Seu peito apertou. Deixava para trás mais do que madeira e barro — deixava memórias, sonhos e a menina que jamais voltaria a ser.
No velho igarapé dos botos, Caetano a esperava. O pequeno barco de madeira flutuava suavemente, já livre das amarras. Ele segurava o remo com firmeza, mas era seu olhar que dizia tudo. Brilhava não apenas de alegria ao vê-la, mas de promessa. De esperança.
— Tá pronta, Anaí? — ele sussurrou, estendendo a mão para ela.
Anaí não respondeu com palavras. O calor de seus dedos entrelaçando os dele foi resposta suficiente.
Ela pisou na borda do barco, o coração pulsando descompassado, quando um estampido quebrou a serenidade da noite.
De repente, sombras saíram de entre as árvores, carregando tochas que iluminavam rostos tensos e olhos furiosos.
— Fugindo como dois ladrões, é? — a voz do pai de Anaí cortou o ar, tão afiada quanto um facão.
O mundo ao redor pareceu girar em círculos. Caetano instintivamente se colocou na frente dela, tentando protegê-la. Mas dois homens fortes o agarraram pelos braços, imobilizando-o.

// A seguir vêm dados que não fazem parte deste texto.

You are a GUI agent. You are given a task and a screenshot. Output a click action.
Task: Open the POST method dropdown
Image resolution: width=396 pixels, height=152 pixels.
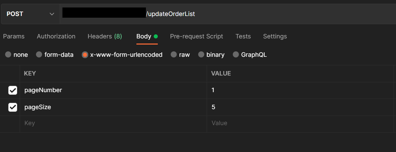click(30, 14)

Ele lutou, esperneou, rugiu como uma onça acuada, mas era jovem demais, leve demais para enfrentar tantos.
— Soltem ele! — Anaí gritou, a garganta rasgando de desespero.
— Esse moleque vai aprender a respeitar! — berrou o pai, avançando com punhos cerrados.
Antes que Anaí pudesse impedir, Caetano foi atingido por um soco tão forte que caiu de costas na lama.
No meio da confusão, uma voz, cheia de rancor antigo, acusou Caetano de ter roubado mantimentos da comunidade. Uma mentira venenosa, plantada para justificar o castigo brutal que se seguiria.
Sem chance de defesa, sem sequer um olhar de misericórdia, Caetano foi amarrado e levado como um criminoso.
Anaí tentou correr atrás dele, gritando seu nome, mas mãos duras a seguraram. Seu grito ecoou pela mata, cortando a noite em duas.
— Caetano!
A resposta veio apenas no olhar dele, um olhar que misturava dor, medo e promessas que jamais se cumpririam.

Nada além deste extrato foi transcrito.